フランスにおける旬でコアな食関連のニュースを、週刊でお届けします。

⒈ 今週の一言

フランス政府は5月11日からロックダウンを緩和していくとの声明を出しましたが、その目標に向けて、『防備、検査、隔離』を軸にしたプランが本日発表されました。さらに議会内での投票、最終週にも状況を鑑みて調整が図られていく状況です。

ロックダウン下で集客があってこそのレストラン、カフェ、バーなどは最も厳しい業界の一つです。解除後の、客席の設け方、サービスする料理の安全性、キッチンはもちろんサービスのマスクの着用、換気、などなど、解決すべき問題を挙げたら数え切れません。5月末に6月2日以降のオープンが可能であるか討論され、感染者が少ない地方から段階的に解除を進め、見通しのつかない都市部であるパリとパリ近郊では最も遅れるのではないかと予想されます。

そんな中4月中旬からいくつかのレストランがテイクアウトを始めました。星付きレストランも例外ではありません。希望的観測でもパリは6月15日辺りからのオープン開始、バカンスである7月8月も休まず稼働させることも囁かれている中、デリバリー・テイクアウトで着実にお客をつかんでいくのが現実的であると意識を変えているようです。実際にオープンしても、通常とはほど遠い稼働率しか見込めないでしょう。安全性からもちろん満席にはできませんし、お客も行く店を限定するなどを想定すると、今までのやり方では成り立たないという現状です。

「フランス人のガストロノミー的食事」は10年前、ユネスコ無形文化遺産に登録されました。技術や外交、産業によって洗練されてきた料理を食するだけでなく、食卓での会話を楽しみ、作法が洗練されてきたというフランス独特の風景、社会環境とも関わって培われてきた伝統であり芸術であるガストロノミーは、継承されるべき文化として国内外で承認されました。アラン・デュカス氏などが代表を務める、そのフランス料理を継承していくために立ち上げられた組織コレージュ・キュリネール・ドゥ・フランスは、この非常時、マクロン大統領に向け、「フランスガストロノミーを守るために、レストラン・ホテル業界に対する迅速な対応を要請」したのも、当然の成り行きでした。外交の場である食卓が失われること、すなわちそれはガストロノミーの喪失にも繋がるからです。と同時に、ガストロノミーに今後求められていくこと、あるいはガストロノミーとして今後継承していかなくてはならないことを、考え直さなくてはならない時代が到来したようにも思えます。

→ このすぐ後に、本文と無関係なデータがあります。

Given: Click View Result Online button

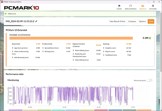Looking at the screenshot, I should pos(117,21).
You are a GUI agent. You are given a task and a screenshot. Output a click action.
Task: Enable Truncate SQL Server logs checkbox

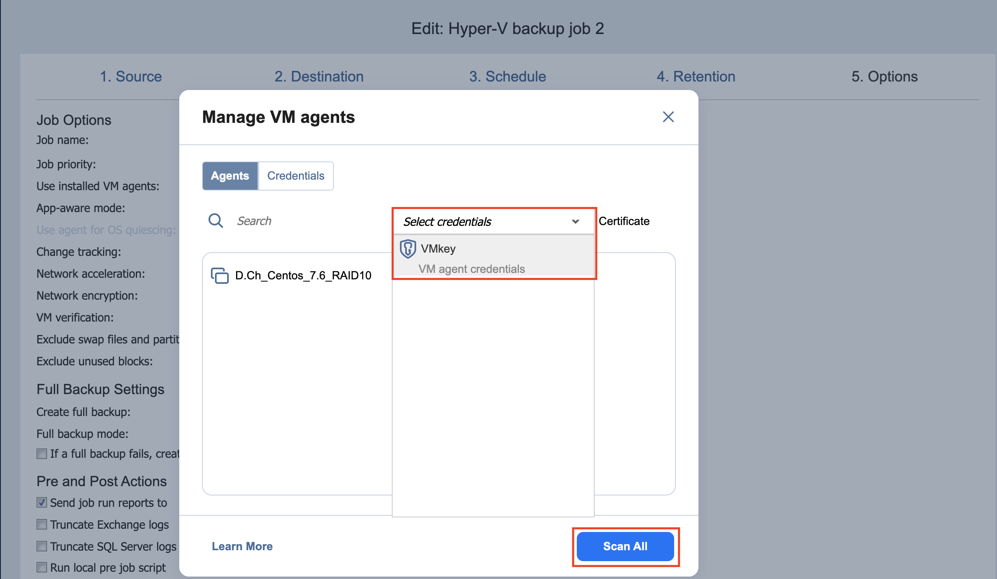42,546
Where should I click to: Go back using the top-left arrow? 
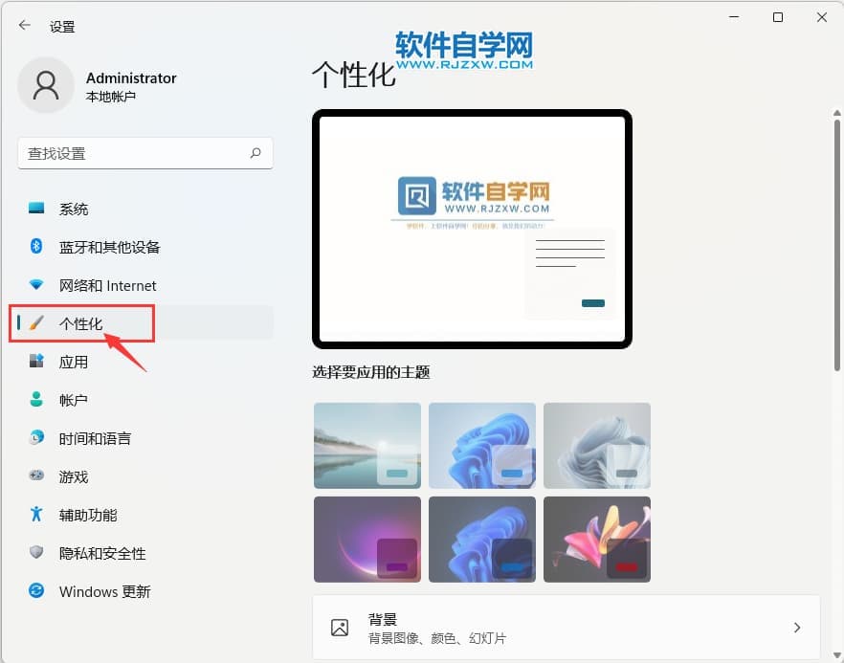click(25, 26)
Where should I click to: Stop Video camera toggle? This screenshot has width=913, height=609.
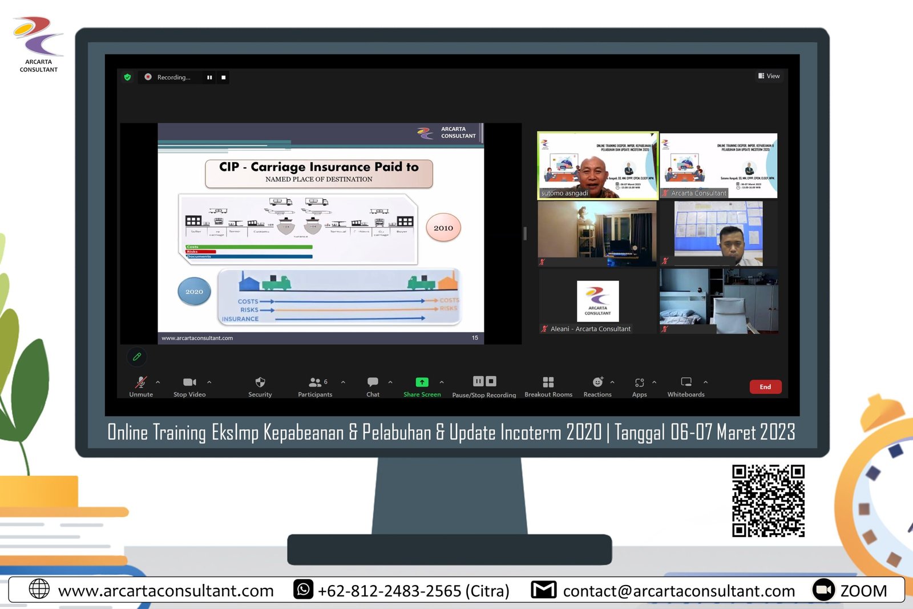pos(189,382)
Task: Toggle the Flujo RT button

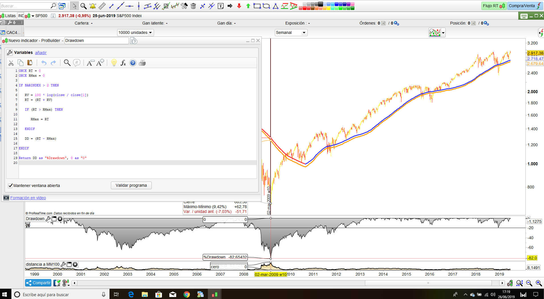Action: (494, 6)
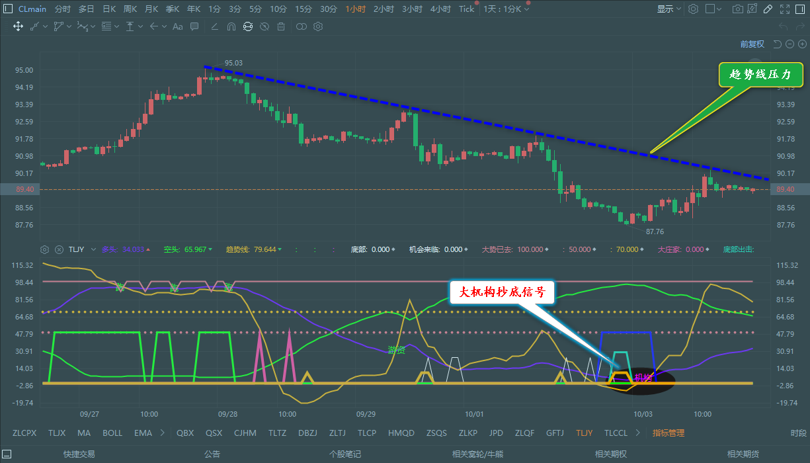The image size is (810, 463).
Task: Select the BOLL indicator tab
Action: point(112,433)
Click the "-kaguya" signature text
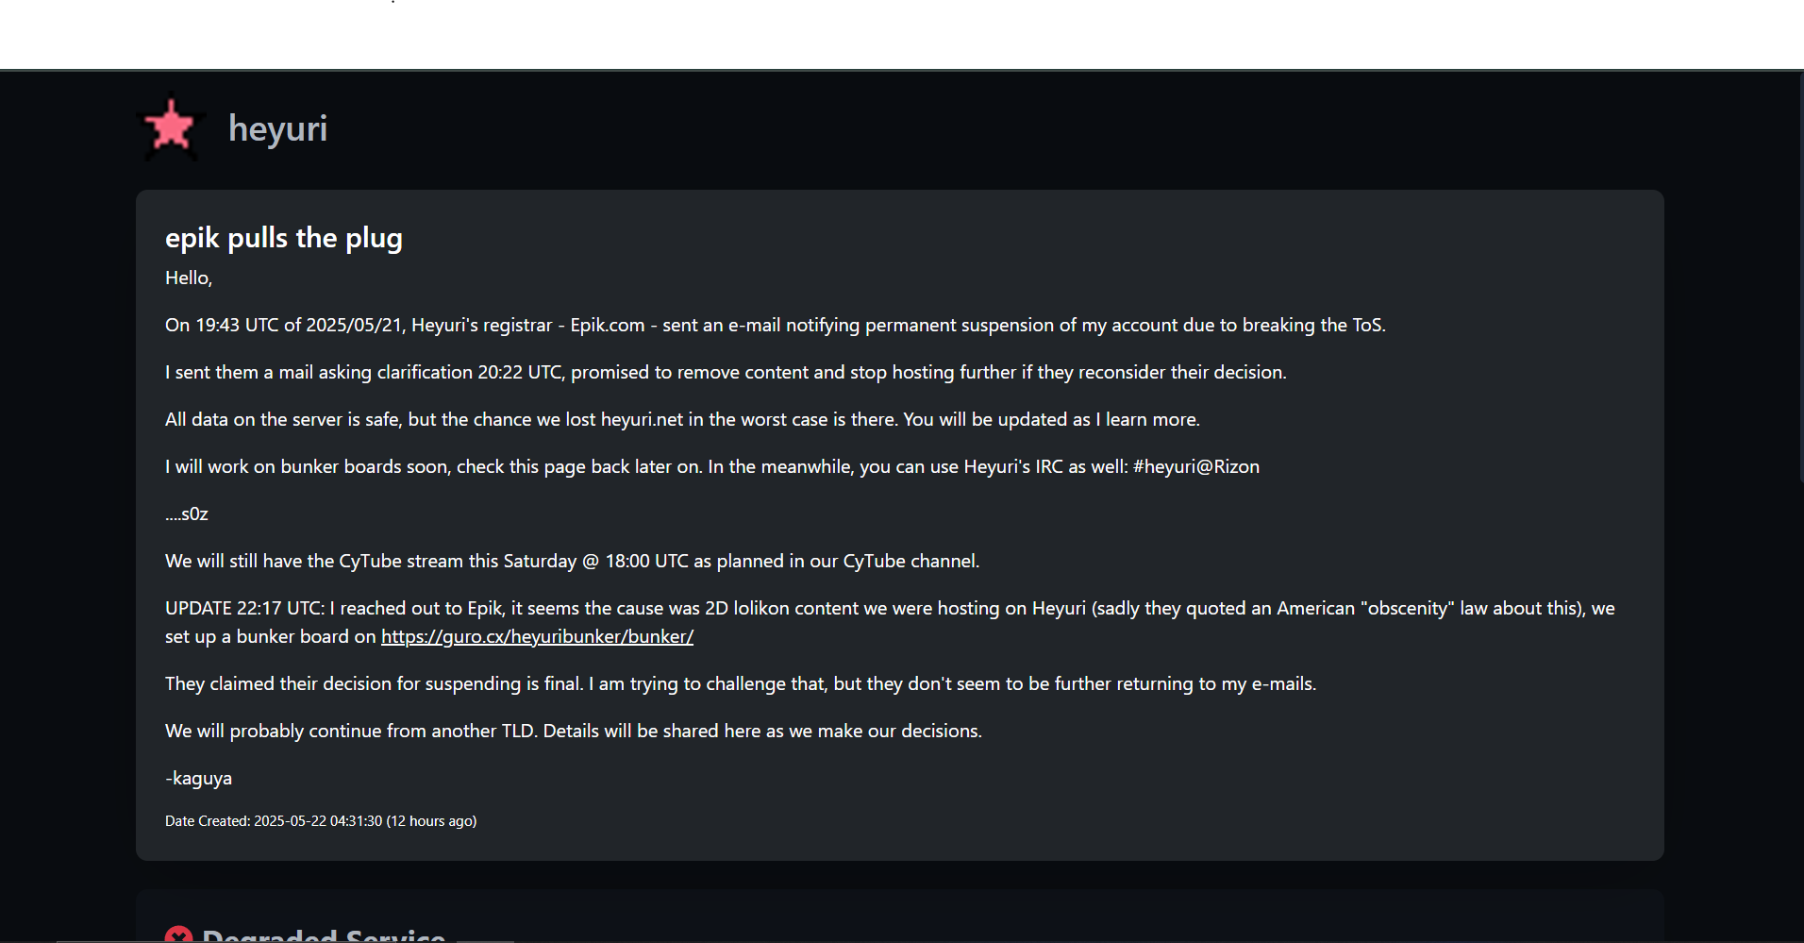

もう25年以上も前に、これからのビジネスはガストロノミーではないビストロだと弟子たちに提言して、その弟子たちがビストロノミーという新たなレストラン形態を生み出すことになったという逸話のある、師匠のクリスチャン・コンスタンさん(70歳)著名になった弟子たちの数たるや枚挙のいとまがないほどで、時代を読む力もある名シェフです。ル・クリヨンのシェフを務めたのち、街場のビストロを自らもオープンして、ガストロノミーで磨かれたセンスと技術、豊かな業者との関係を武器に、リーズナブルで美味しいビストロ料理を提供して、未だに人気を誇る店として君臨しています。今回もいち早くテイクアウトに取り組みました。FBを活用して、多くのシェフたちもメニューや写真を載せているのに対して、コンスタンさんはやはり頭一つ出ていました。本日のメニューを一皿一皿ビデオで簡単に説明するという、たったこれだけのことですが、ただのビーツのサラダも、ぜひ食べてみたい一皿になる。テイクアウトもありがたいと思いつつ、写真やメニューだけでは臨場感が足りず、想像力を掻き立ててくれない。お客に向けて、正面から声がけをしてくれる心は、消費者の心にも響きます。マクロン大統領の政府声明の時のように。例えスクリーンの向こう、あるいはマイクの向こうであっても、視覚と聴覚の影響力の大きさ、あるいは可能性をも感じさせられます。そういえば、料理の演出に聴覚の刺激を使った試みが新進気鋭のレストランで前衛的にされたことがありましたが、聴覚の大切さはもっと違ったところ、当たり前のところにあるのかもしれません。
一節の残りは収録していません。